> **WHAT YOU NEED TO DO**
The lines wanted are those from the one containing "Image resolution: width=952" to the last line of the entries below; output them exactly, leaving out pictures.

> **EXTRACTED MATERIAL**
————
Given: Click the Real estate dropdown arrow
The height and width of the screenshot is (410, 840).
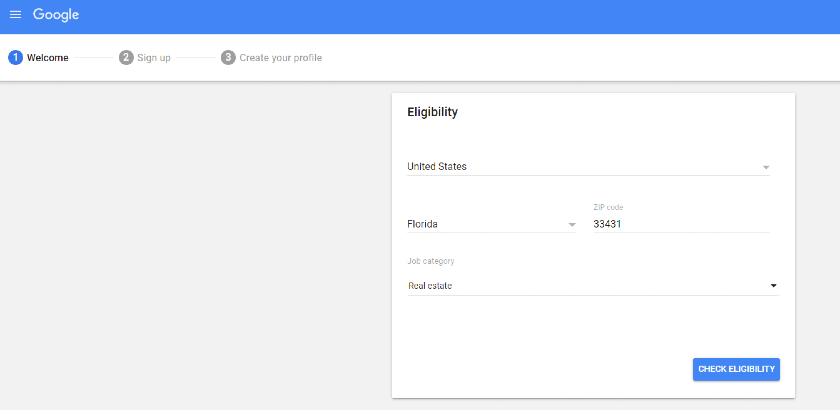Looking at the screenshot, I should [x=774, y=286].
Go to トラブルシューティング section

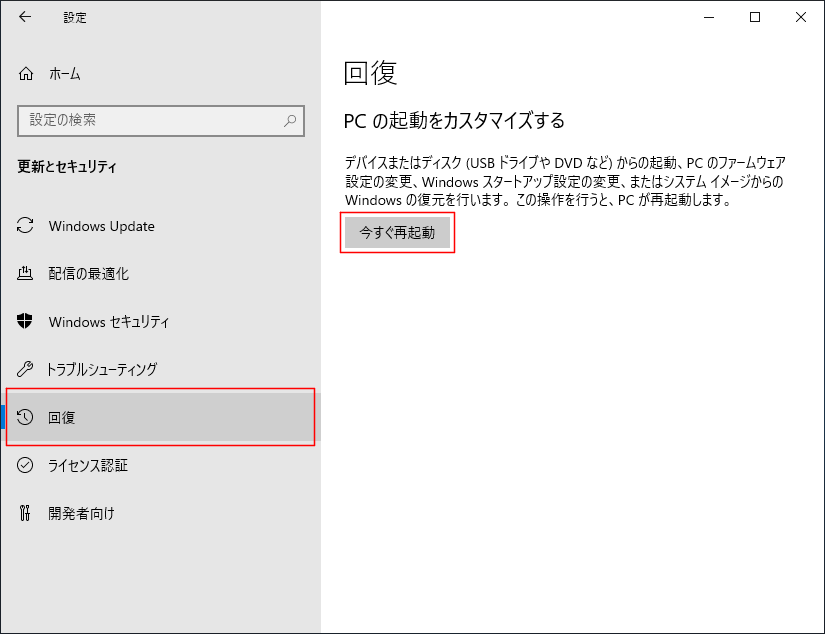pos(160,369)
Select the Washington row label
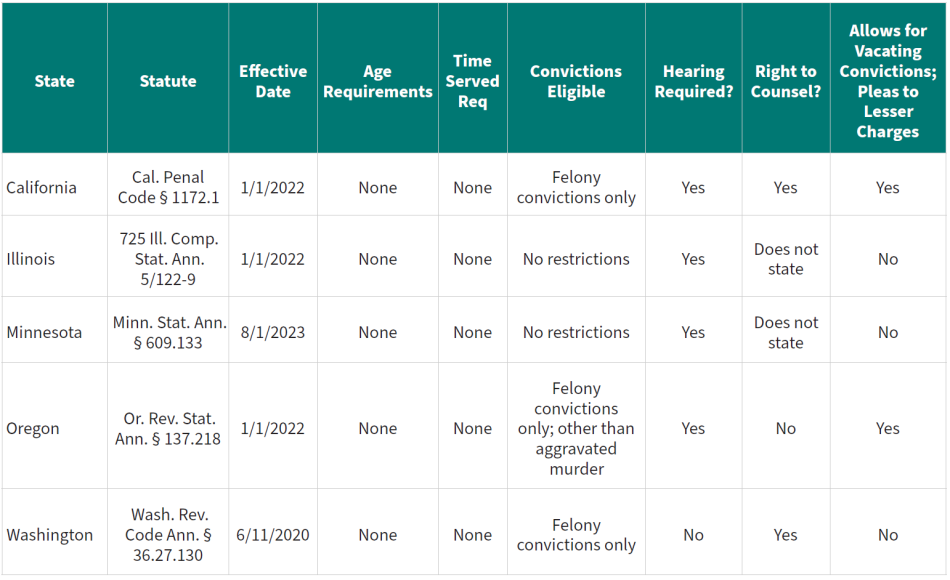The height and width of the screenshot is (580, 950). pos(50,535)
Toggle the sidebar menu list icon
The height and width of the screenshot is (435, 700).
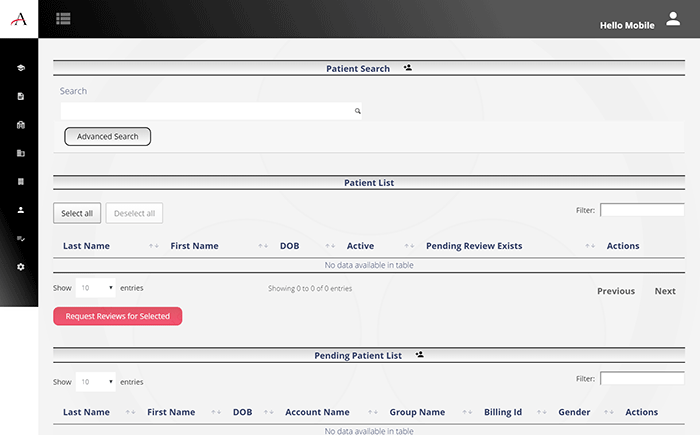click(x=63, y=18)
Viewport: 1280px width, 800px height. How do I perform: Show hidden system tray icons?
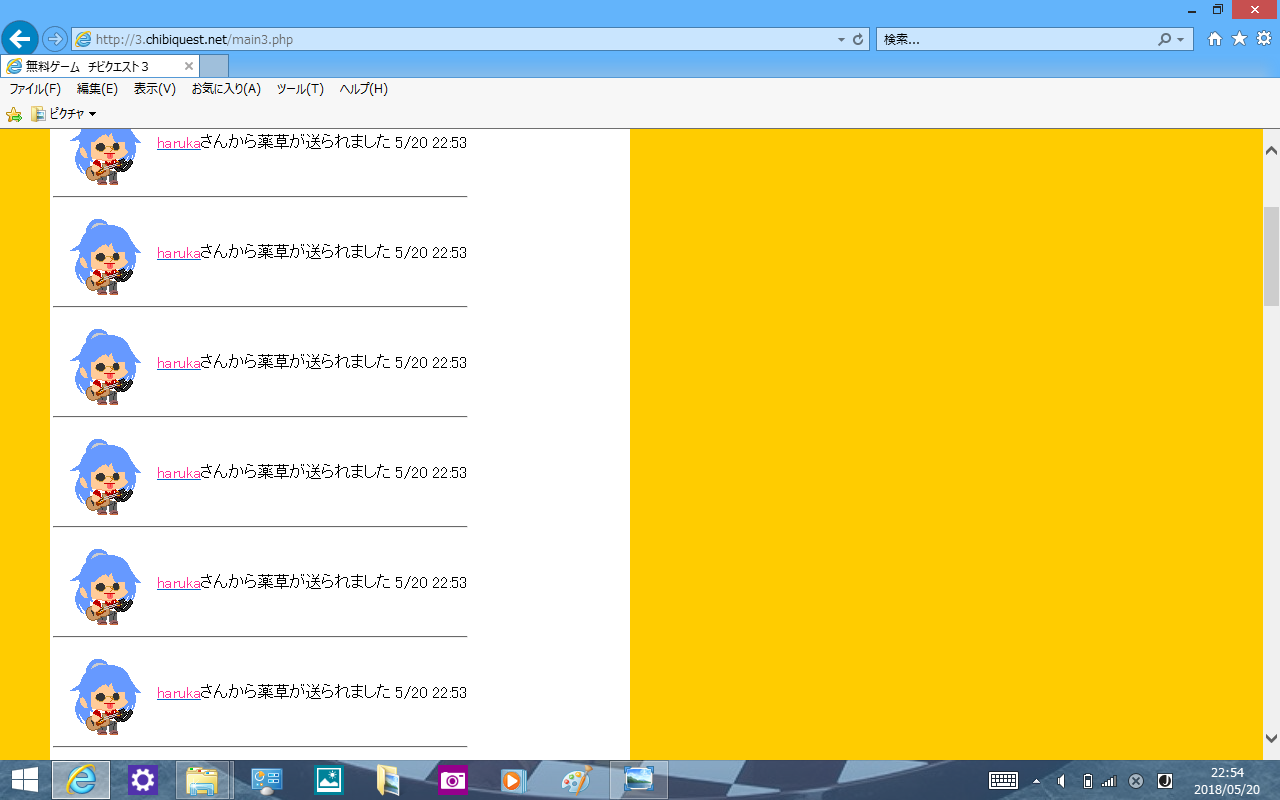[x=1036, y=781]
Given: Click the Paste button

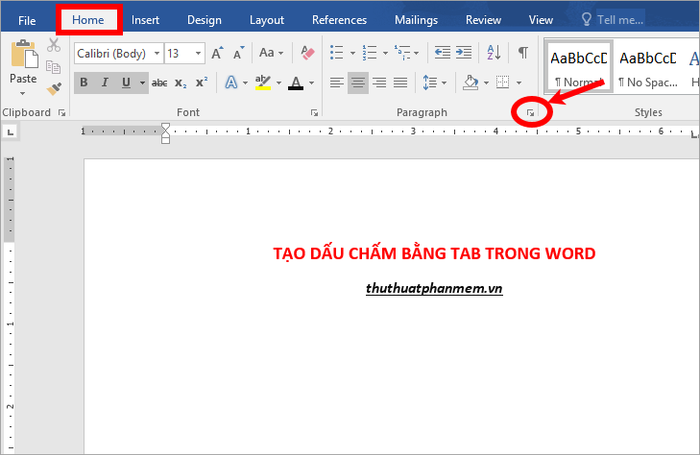Looking at the screenshot, I should point(23,64).
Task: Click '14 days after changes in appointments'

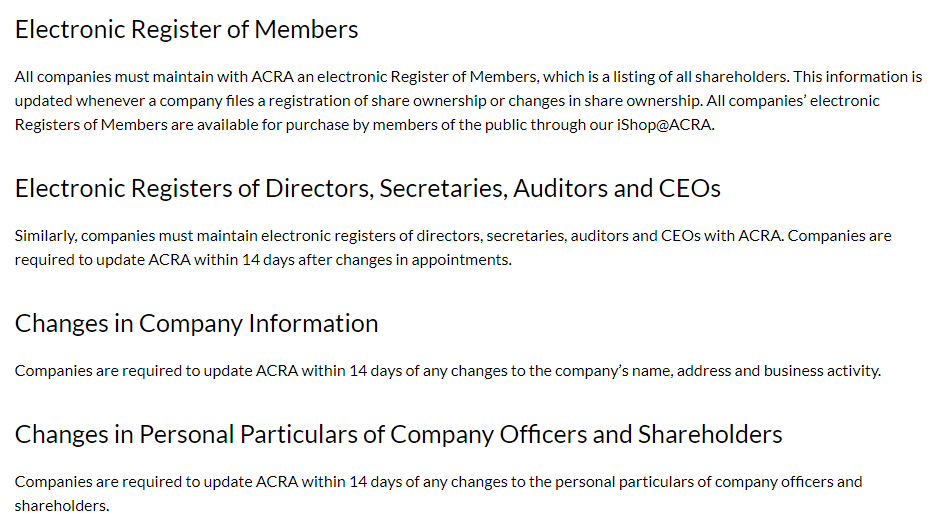Action: 376,260
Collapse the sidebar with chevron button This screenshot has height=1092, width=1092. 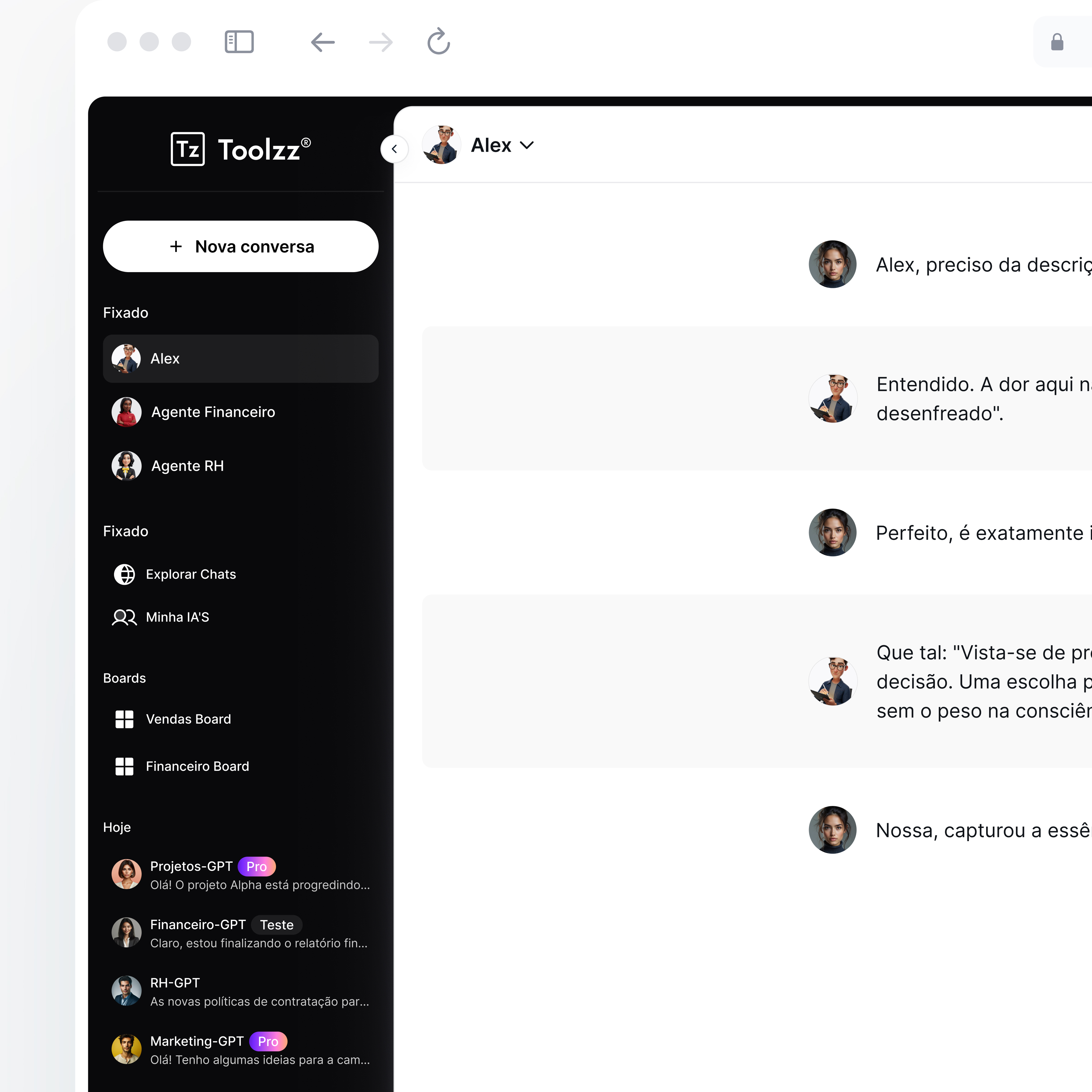coord(395,149)
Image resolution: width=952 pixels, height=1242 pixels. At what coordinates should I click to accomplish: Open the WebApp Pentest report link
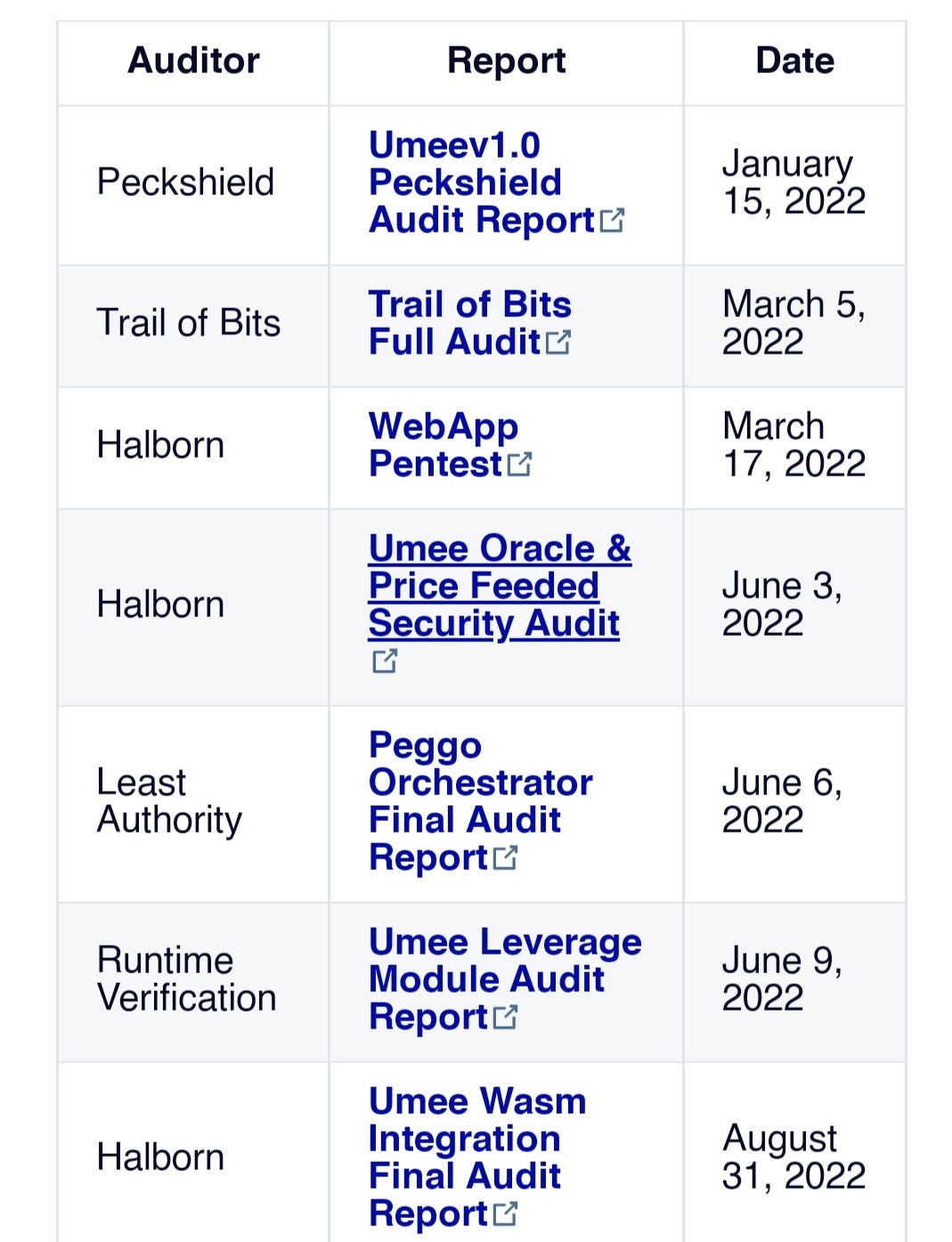point(443,445)
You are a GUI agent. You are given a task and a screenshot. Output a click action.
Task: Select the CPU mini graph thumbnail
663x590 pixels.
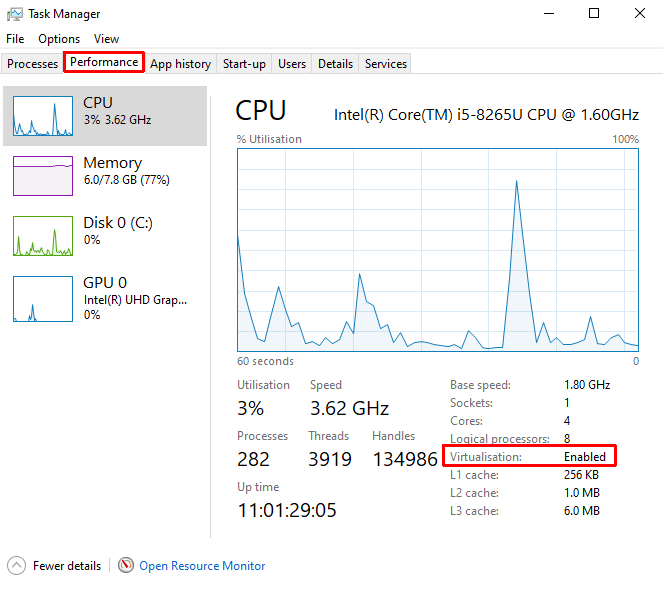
————
> **RESPONSE TO THE TASK**
Image resolution: width=952 pixels, height=1242 pixels. At what coordinates should I click to accomplish: Open the WebApp Pentest report link
point(443,445)
You are a GUI agent. You are given a task and a screenshot. Output a click action.
Task: Select the CPU mini graph thumbnail
663x590 pixels.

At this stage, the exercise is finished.